Promises, after all, are commitments, and to a greater or lesser extent, covenants that keep and contextualize people.  In making these covenants, we make them to particular people (as in marriage), or to organizations (as in citizenship ceremonies, or in wearing team jerseys and cutting the grass).  These promises are most often to particular entities, and these form our community contexts.  Making these commitments don’t merely change what we do, they change who we are.

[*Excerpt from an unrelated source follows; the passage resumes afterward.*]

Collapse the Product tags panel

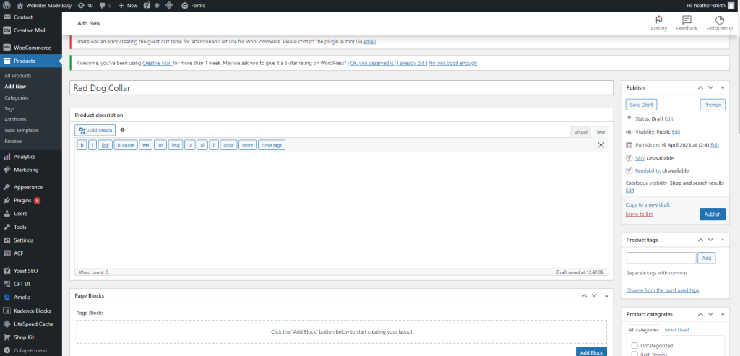(x=723, y=240)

Western culture is filled with plenty of anti-commitment entities.  Consumer culture leads us to the purchase, and aside from subscription-based purchases, ends at that point. Consumer society is marked precisely by a lack of commitment.  Mobile phones contribute to lowered attention spans.  Mass society pushes us from this to that, with a breadth of experience, but little depth of experience.  Like the difference between tourism and residency, mass society encourages visiting; however, it takes a counter-cultural instinct to take up residence.  To have a successful marriage (or to be a wonderful parent), we can’t just visit; we must reside in it. Visiting is something we do. To reside is to affect who we are.

Conclusion

It takes a counter-cultural instinct to hold onto commitments, to community, to craft, and to clarity.  But considering the expanding horizons of context we are experiencing collectively we might need to commit, to craft and to be clear about who we are. In tapping into these three sources of a richer moral ecology, we, like a bicycle wheel, add spokes to secure the integrity of the whole wheel.  More spokes lead to an integrated life that is more resilient.  And it may lead to increasingly authentic relationships with yourself, with the world you live in, and with others to whom you belong.